Wanita muda itu mengangguk dengan suara gemetar.
“Begini, aku bisa menoleransi hampir semua hal lainnya, tapi aku tidak tahan dengan rasa sakit. Bahkan cedera kecil pun membuatku merengek. Jadi, jika saya kesakitan, tidakkah saya akan memberi tahu nona muda itu?”

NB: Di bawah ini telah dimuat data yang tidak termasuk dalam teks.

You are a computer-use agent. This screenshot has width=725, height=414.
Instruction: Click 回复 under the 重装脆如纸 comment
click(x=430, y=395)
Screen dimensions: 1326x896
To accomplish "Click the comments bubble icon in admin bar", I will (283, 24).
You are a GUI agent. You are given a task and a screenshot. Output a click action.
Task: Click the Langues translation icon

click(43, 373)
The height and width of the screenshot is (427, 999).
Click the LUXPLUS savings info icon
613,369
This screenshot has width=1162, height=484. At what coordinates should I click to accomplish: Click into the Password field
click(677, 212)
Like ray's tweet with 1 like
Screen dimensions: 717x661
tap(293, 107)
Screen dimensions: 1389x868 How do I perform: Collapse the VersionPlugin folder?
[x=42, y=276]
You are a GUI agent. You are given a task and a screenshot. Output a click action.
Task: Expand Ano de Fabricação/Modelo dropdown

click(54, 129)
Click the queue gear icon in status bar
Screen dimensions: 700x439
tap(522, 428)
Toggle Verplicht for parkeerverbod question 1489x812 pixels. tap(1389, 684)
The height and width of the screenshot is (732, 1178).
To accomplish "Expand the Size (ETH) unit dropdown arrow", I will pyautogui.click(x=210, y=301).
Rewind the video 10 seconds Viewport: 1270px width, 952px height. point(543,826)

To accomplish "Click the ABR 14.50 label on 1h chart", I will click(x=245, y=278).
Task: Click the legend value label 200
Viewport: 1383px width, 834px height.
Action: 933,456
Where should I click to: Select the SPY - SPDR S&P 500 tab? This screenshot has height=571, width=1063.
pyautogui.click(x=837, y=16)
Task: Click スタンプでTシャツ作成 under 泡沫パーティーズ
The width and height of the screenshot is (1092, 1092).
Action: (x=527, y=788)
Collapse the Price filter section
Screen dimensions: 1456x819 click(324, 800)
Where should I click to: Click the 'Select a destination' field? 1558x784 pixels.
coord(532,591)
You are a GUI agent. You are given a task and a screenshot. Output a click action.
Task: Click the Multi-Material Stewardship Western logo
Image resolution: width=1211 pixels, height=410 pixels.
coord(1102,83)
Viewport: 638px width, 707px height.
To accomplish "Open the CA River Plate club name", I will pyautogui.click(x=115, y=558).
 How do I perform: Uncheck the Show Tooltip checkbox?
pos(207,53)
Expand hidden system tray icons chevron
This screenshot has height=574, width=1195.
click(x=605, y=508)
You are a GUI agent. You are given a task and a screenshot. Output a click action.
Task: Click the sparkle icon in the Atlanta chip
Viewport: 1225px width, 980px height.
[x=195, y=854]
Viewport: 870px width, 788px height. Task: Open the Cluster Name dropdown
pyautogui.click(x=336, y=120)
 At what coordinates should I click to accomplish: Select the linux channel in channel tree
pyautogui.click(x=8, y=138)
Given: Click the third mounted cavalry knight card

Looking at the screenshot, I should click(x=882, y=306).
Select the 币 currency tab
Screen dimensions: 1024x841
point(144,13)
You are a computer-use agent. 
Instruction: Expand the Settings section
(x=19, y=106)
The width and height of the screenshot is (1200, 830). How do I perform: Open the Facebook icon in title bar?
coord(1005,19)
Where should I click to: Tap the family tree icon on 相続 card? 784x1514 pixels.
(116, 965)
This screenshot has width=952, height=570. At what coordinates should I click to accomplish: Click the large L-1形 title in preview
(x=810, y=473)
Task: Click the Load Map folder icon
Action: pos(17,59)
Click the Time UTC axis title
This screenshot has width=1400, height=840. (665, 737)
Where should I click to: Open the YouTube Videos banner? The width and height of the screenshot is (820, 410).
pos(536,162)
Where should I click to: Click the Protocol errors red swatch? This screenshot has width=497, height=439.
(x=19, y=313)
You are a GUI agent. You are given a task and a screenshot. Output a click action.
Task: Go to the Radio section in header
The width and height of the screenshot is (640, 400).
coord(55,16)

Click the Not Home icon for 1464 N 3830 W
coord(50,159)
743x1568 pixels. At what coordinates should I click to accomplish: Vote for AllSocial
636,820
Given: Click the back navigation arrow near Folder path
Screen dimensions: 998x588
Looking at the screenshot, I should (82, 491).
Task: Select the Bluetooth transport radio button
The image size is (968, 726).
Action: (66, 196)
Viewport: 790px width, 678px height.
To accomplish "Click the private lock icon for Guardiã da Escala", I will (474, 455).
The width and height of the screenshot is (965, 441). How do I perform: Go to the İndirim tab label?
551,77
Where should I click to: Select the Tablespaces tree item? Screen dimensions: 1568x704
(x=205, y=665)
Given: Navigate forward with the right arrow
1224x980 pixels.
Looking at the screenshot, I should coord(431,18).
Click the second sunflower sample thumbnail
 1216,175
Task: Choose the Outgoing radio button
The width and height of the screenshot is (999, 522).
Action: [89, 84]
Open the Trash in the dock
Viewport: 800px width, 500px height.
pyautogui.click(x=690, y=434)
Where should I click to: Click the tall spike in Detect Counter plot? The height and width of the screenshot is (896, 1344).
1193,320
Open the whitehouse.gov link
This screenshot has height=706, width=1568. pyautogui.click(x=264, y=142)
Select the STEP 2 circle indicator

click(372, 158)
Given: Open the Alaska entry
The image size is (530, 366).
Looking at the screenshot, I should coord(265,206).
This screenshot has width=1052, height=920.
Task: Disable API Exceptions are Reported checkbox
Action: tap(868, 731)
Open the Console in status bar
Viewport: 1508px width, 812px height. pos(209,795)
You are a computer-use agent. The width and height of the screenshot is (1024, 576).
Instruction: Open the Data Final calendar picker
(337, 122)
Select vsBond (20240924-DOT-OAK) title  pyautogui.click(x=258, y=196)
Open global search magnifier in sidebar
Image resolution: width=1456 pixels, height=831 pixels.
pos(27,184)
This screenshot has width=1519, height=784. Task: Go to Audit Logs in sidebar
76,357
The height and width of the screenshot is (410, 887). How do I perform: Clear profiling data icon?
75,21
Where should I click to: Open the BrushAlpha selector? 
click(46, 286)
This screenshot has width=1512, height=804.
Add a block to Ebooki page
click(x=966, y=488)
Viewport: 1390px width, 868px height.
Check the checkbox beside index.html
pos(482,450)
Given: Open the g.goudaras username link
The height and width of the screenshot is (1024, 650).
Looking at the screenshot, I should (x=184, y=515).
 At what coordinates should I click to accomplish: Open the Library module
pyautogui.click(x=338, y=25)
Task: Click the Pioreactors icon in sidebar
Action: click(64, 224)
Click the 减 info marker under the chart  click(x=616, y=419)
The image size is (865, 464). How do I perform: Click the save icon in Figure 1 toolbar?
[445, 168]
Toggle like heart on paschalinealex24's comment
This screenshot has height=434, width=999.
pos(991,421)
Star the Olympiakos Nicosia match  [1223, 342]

Aku memberinya senyuman meyakinkan dengan mataku yang berair.
“Jika sakit, aku akan memberitahumu.”
Wanita muda itu mengangguk.
“Ya.”
Dan dia menambahkan satu hal lagi.
“Tapi ini terasa tidak benar.”
Wanita muda itu menundukkan kepalanya dalam-dalam.
“Ini tidak benar.”
Seperti orang berdosa, dia menundukkan kepalanya dan menyeka matanya dengan lengan bajunya.
Aku memberinya sapu tangan dari sakuku.
“Mengapa kamu menangis lagi, Nona?”
Mencium. Mencium. “Bukan itu…. Bukan seperti itu….”
Mengatakan bahwa bukan seperti itu, wanita muda itu menangis.
Wanita muda itu berkata,
Dari Mulia mtl dot com
“Seharusnya tidak sakit….”
Melihat ke ruang kosong dengan mata tidak fokus.
“Jika sakit…. Seharusnya tidak….”
Tangan wanita muda itu menyentuh bekas luka di tubuhku.